*Your task*:
Return all of the entries exactly, but do not include the pictures.

*Dataset excerpts*:
--*--

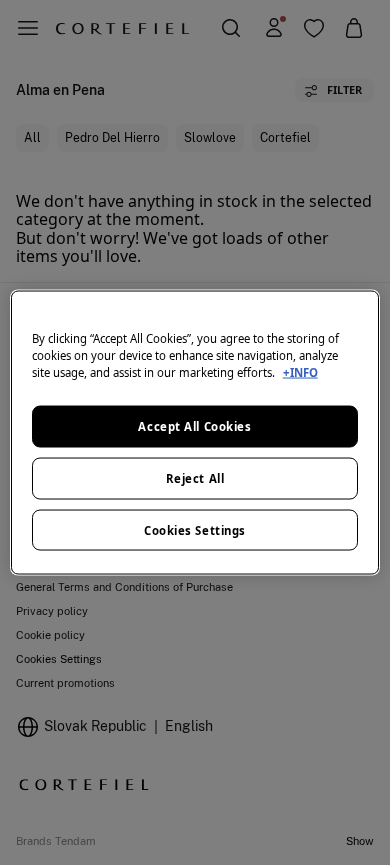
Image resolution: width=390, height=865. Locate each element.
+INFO (300, 371)
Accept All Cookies (194, 425)
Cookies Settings (195, 529)
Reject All (195, 477)
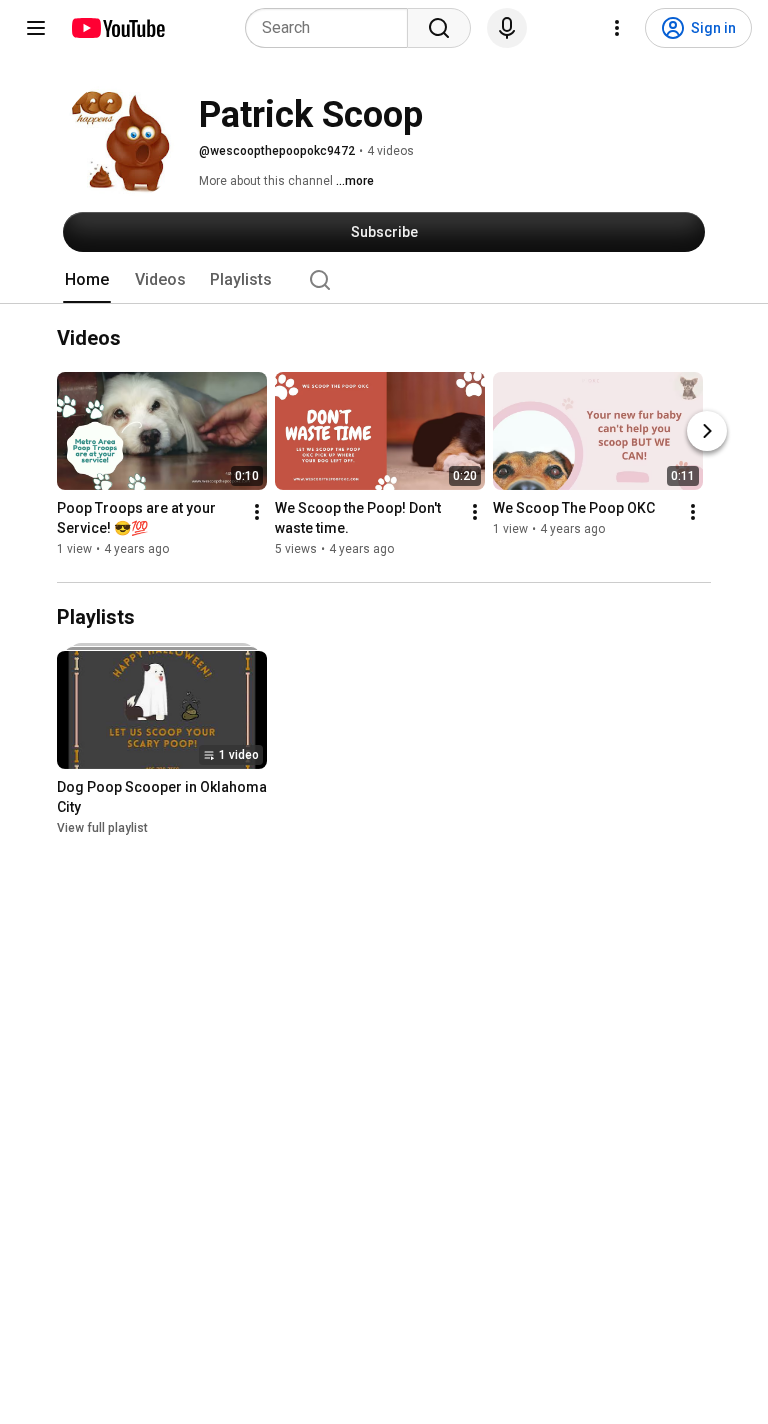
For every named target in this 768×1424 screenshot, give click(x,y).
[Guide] (36, 28)
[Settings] (617, 28)
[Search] (439, 28)
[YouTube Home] (117, 28)
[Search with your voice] (507, 28)
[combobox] (332, 28)
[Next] (707, 431)
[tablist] (384, 280)
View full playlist (102, 828)
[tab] (87, 280)
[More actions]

--*--

*Solution to this problem*:
Image resolution: width=390, height=865. Locate each element.
+INFO (300, 371)
Accept All Cookies (194, 425)
Cookies Settings (195, 529)
Reject All (195, 477)
For every named target in this 768×1424 screenshot, give click(x,y).
[Guide] (36, 28)
[Settings] (617, 28)
[Search] (439, 28)
[YouTube Home] (117, 28)
[Search with your voice] (507, 28)
[combobox] (332, 28)
[Next] (707, 431)
[tablist] (384, 280)
View full playlist (102, 828)
[tab] (87, 280)
[More actions]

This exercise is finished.